Differentially Private Conditional Tabular GAN (DPCTGAN)#

Conditional tabular GAN with differentially private stochastic gradient descent. From “Modeling Tabular data using Conditional GAN”.

import pandas as pd
from snsynth import Synthesizer

pums = pd.read_csv("PUMS.csv")

synth = Synthesizer.create("dpctgan", epsilon=3.0, verbose=True)
synth.fit(pums, preprocessor_eps=1.0)
pums_synth = synth.sample(1000)

Parameters#

class snsynth.pytorch.nn.dpctgan.DPCTGAN(embedding_dim=128, generator_dim=(256, 256), discriminator_dim=(256, 256), generator_lr=0.0002, generator_decay=1e-06, discriminator_lr=0.0002, discriminator_decay=1e-06, batch_size=500, discriminator_steps=1, verbose=True, epochs=300, pac=1, cuda=True, disabled_dp=False, delta=None, sigma=5, max_per_sample_grad_norm=1.0, epsilon=1, loss='cross_entropy')[source]#

DPCTGAN Synthesizer.

GAN-based synthesizer that uses conditional masks to learn tabular data.

Parameters

epsilon – Privacy budget for the model.
sigma – The noise scale for the gradients.
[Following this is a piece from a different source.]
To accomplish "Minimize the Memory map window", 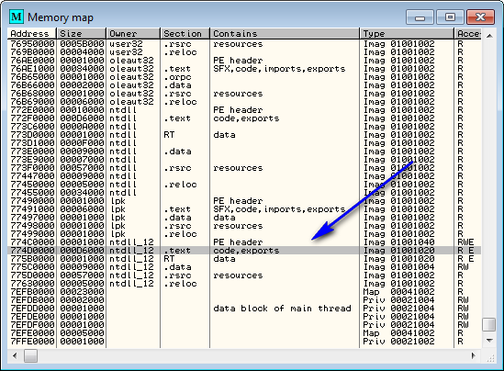I will pos(420,17).
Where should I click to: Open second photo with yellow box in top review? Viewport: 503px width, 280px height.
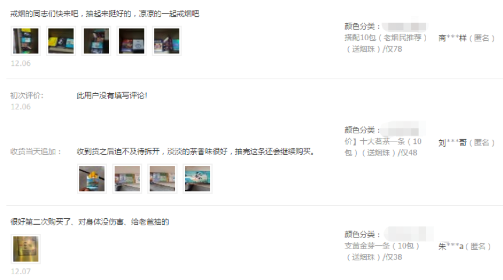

Noise scale and batch size influence how fast the privacy budget is consumed, which in turn influences the convergence rate and the quality of the synthetic data.
batch_size – The batch size for training the model.
epochs – The number of epochs to train the model.
embedding_dim – The dimensionality of the embedding layer.
generator_dim – The dimensionality of the generator layer.
discriminator_dim – The dimensionality of the discriminator layer.
generator_lr – The learning rate for the generator.
discriminator_lr – The learning rate for the discriminator.
verbose – Whether to print the training progress.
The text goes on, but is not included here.